Egyptologists stumbled across the “false door” after months of fieldwork and believe it once acted as a portal to the ancient “Underworld”.

Duat is what the ancient Egyptians called their ‘Underworld’, a place beyond the experienced world that people moved to afterlife.

It was a central tenet of life back then and played a vital role in the way people chose to live.

Egyptians believed that after you died your spirit passed through Duat to reach Osiris, the dead king of the Underworld.

One of the most important things people could do to reach this place was to have a proper burial tomb and mummification.

Not only did the location and burial process protect your soul but also important relics, items often buried alongside the dead inside their tombs.

What the archaeologists saw on entering the tomb

The archaeologists were greeted by the perfectly preserved ‘false door’ (Image: Youtube/Smithsonian Channel)

Tutankhamun is perhaps the best example of this. His tomb was found to contain over 5,000 objects, including mummified remains of his prematurely dead daughters.

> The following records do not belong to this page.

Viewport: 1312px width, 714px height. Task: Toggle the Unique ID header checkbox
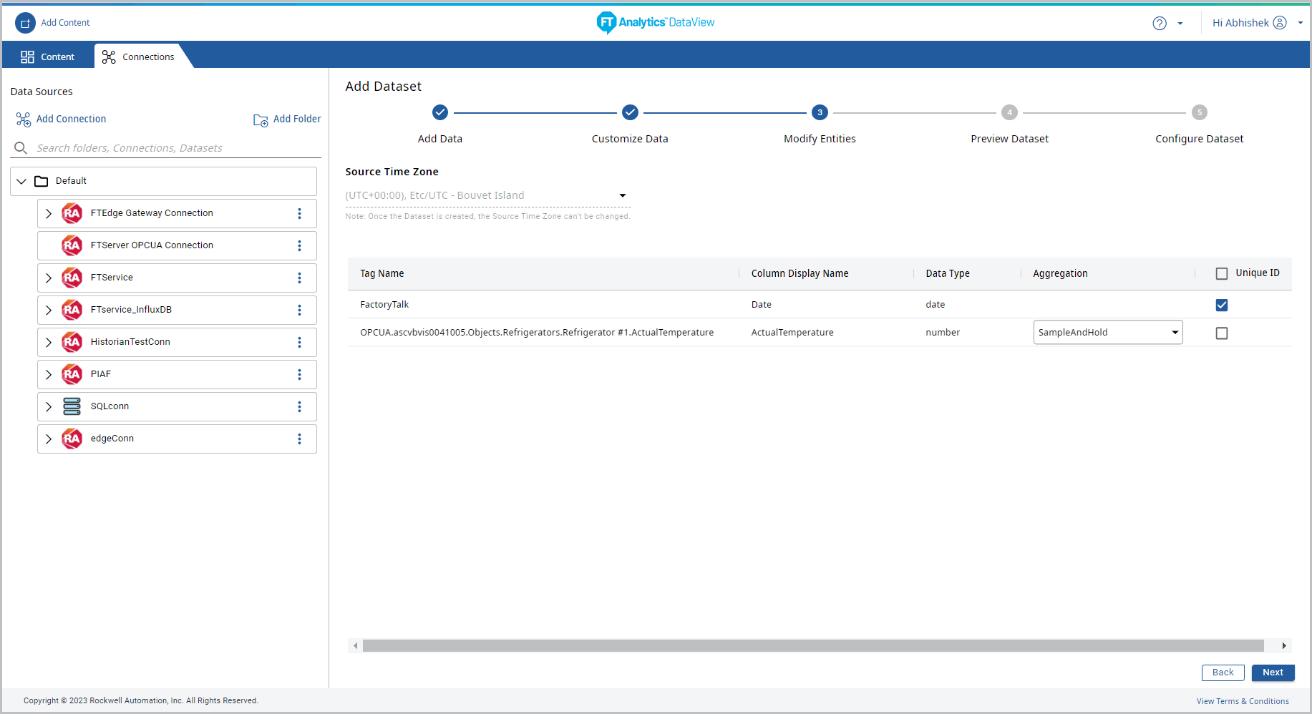click(1221, 273)
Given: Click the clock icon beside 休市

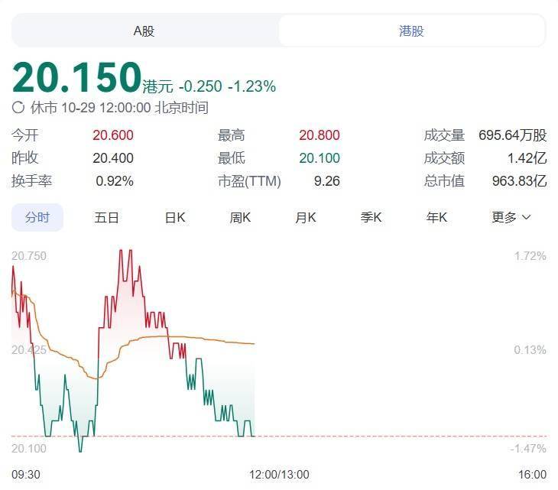Looking at the screenshot, I should pyautogui.click(x=18, y=108).
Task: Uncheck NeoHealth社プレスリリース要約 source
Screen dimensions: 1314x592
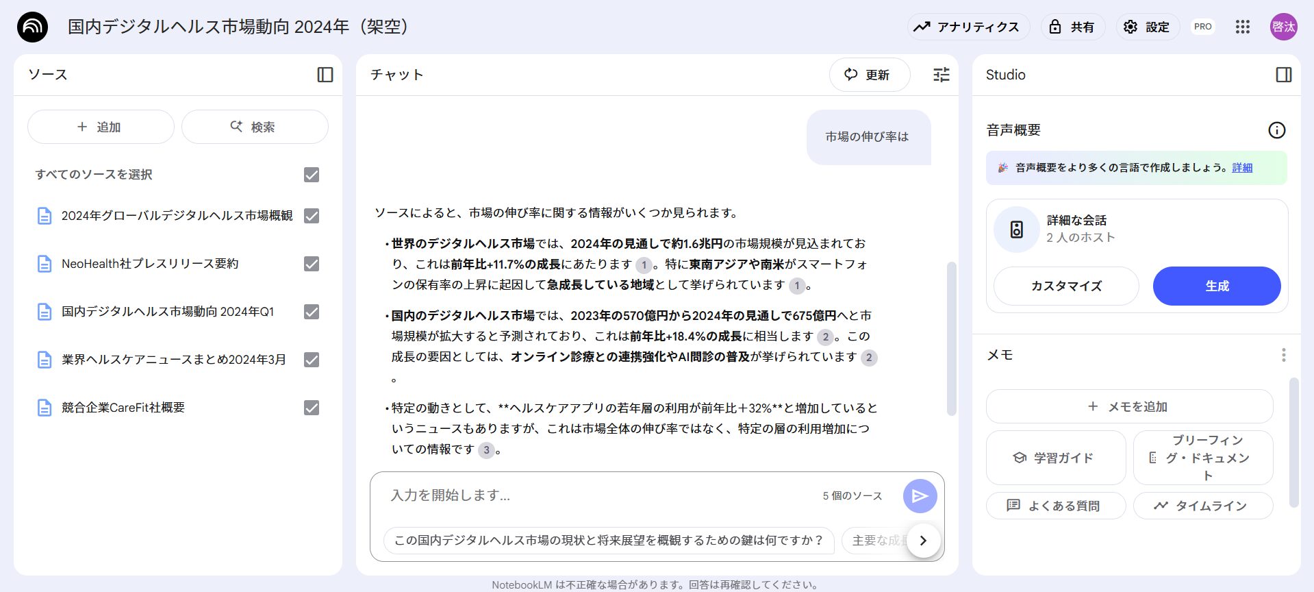Action: click(x=312, y=264)
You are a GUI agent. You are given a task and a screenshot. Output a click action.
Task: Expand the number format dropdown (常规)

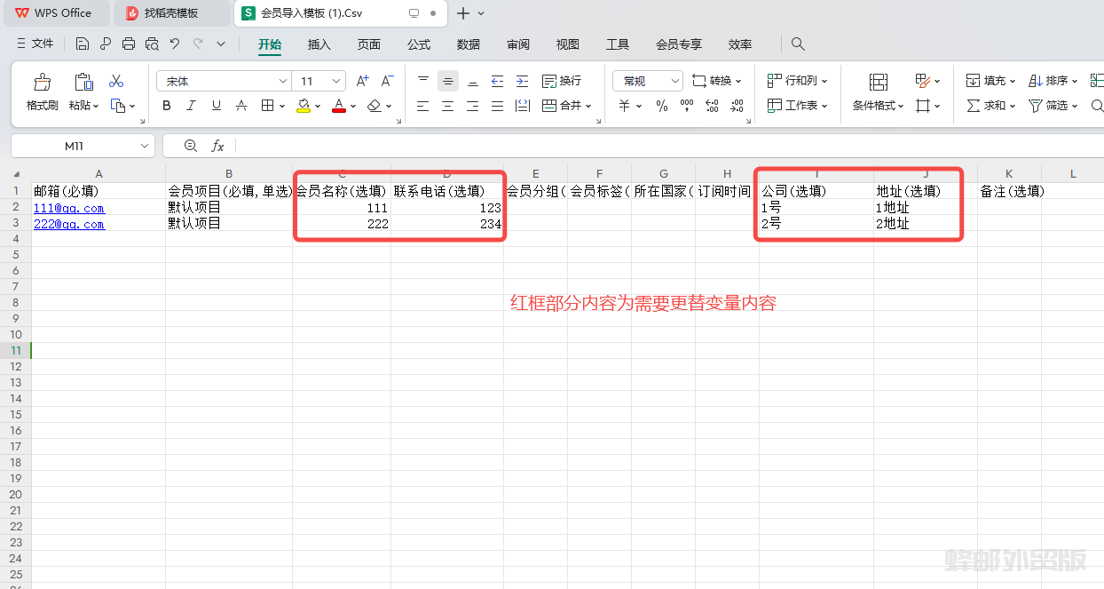click(674, 81)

Each relic and item would have a specific meaning and role to play in the journey to Duat: having his dead daughters with him would, the ancient Egyptians believed, have helped him to fight off evil spirits and demons.

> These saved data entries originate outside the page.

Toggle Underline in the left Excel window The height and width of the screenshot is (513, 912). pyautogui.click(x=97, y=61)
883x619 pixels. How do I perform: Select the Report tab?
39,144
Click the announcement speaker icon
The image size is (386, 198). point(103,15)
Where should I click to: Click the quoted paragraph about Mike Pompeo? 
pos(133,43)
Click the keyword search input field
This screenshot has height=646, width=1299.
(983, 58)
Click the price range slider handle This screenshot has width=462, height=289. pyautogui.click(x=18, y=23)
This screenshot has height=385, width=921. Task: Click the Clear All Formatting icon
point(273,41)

Last year, a team of Egyptologists’ — led by Ahmed Zikry — discovered a “rare” Old Kingdom tomb with an exciting door to what they believed symbolised the Underworld found inside.

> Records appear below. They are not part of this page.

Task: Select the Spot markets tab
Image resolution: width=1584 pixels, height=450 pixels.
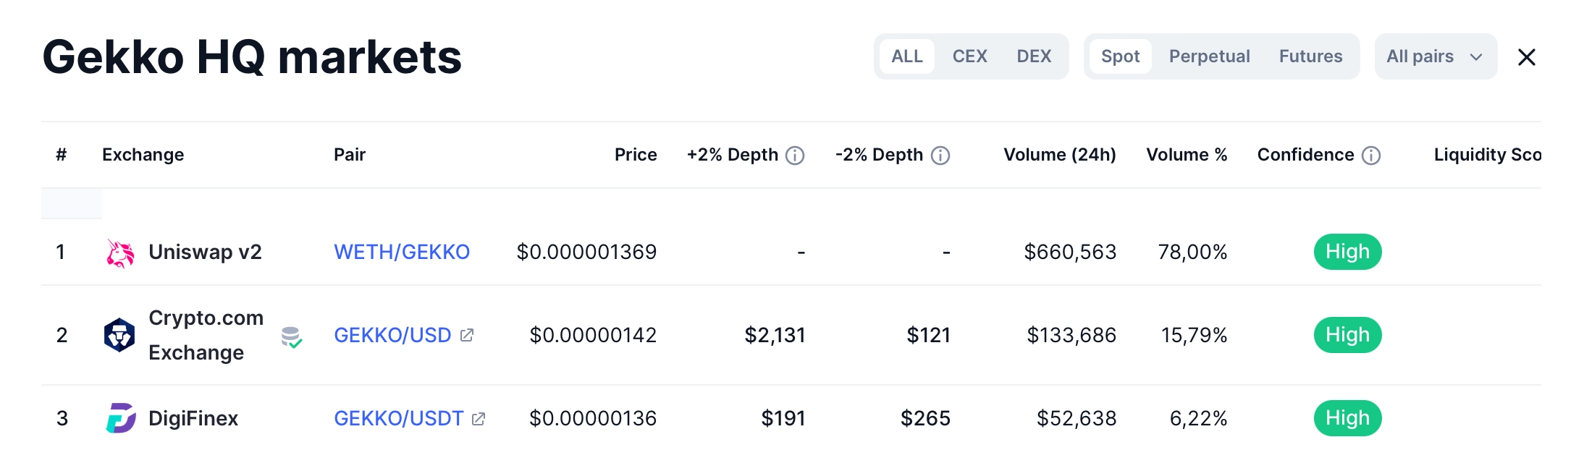Action: click(1120, 56)
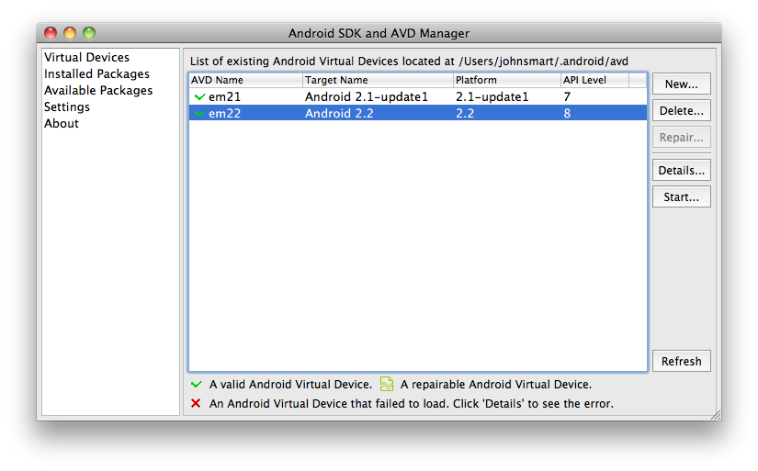Screen dimensions: 758x471
Task: Switch to Installed Packages
Action: pyautogui.click(x=96, y=74)
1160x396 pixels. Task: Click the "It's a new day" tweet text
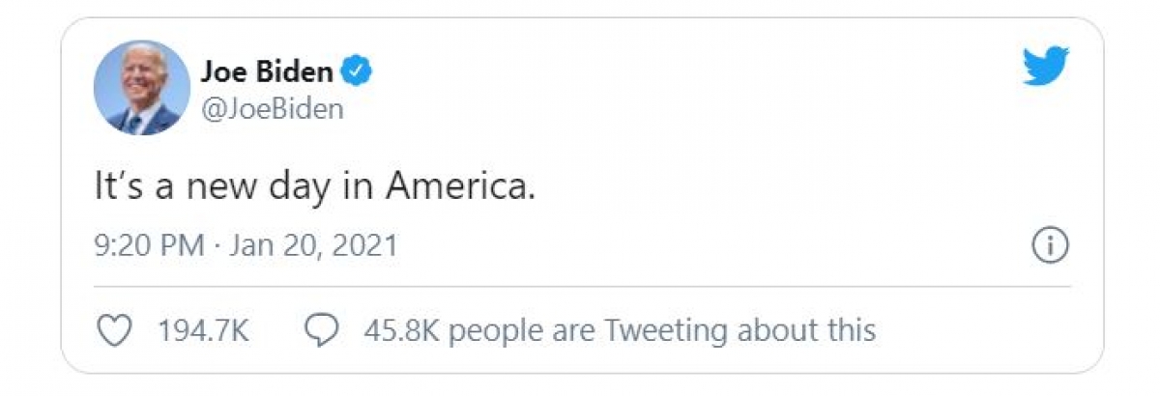pyautogui.click(x=224, y=186)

It was documented in the Smithsonian Channel’s documentary, ‘Tomb Hunters: Tomb of the pyramid judge’, in a stand-alone clip posted to YouTube titled, ‘Fascinating Structure Inside Ancient Tomb: ‘False Door’ to the Underworld’.

The 'false door' in its entirety

The engravings and artwork adorned the door just as it had 2,000 years ago (Image: Youtube/Smithsonian Channel)

The Old Kingdom was a wide-ranging period of Egyptian history, dating from around 2649 to 2130 BC.

Before the discovery of the tomb, much of the team’s findings had come from later on in Egypt’s history.

Entering the team, they found perfectly preserved inscriptions painted on one of the walls, with one of the researchers noting “how beautiful” the artwork was.

They added: “Look how fresh this is! As if the artist just finished it today. Honestly, this is amazing.”

The inscriptions were positioned at the centre of the tomb — hinting at their significance — and covered a type of panel called a “false door”. As the documentary’s narrator noted: “[It’s] a magical gateway to the afterlife”.

Pinimos, the man believed to be buried in the tomb
The engraving showed someone researchers believed to be called Pinimos (Image: Youtube/Smithsonian Channel)

For the soul, known as Ba, to move on to the afterlife and eventually return, the Egyptians believed a portal was needed. This portal would allow for travel between the two worlds.

Aliaa Ismail, an Egyptologist, told the documentary: “A false door is very important, it was where the Ba could move between the realm. It’s the gate to freedom.”

The high-end decorations of the doors indicated the status and essence of the owner, as Ms Ismail explained: “It would have the person’s titles, name, and image — everything about that person that they could cram in that small space they would.”

After much work, Mr Zikry was able to find the identity of the tomb’s owner. Various images painted on the door — including a portrait of a daughter clinging to her mother’s clothes — showed Pinimos, the name of the man, alongside his wife and children.

One title revealed his status in the Old Kingdom, as he is named as a royal acquaintance.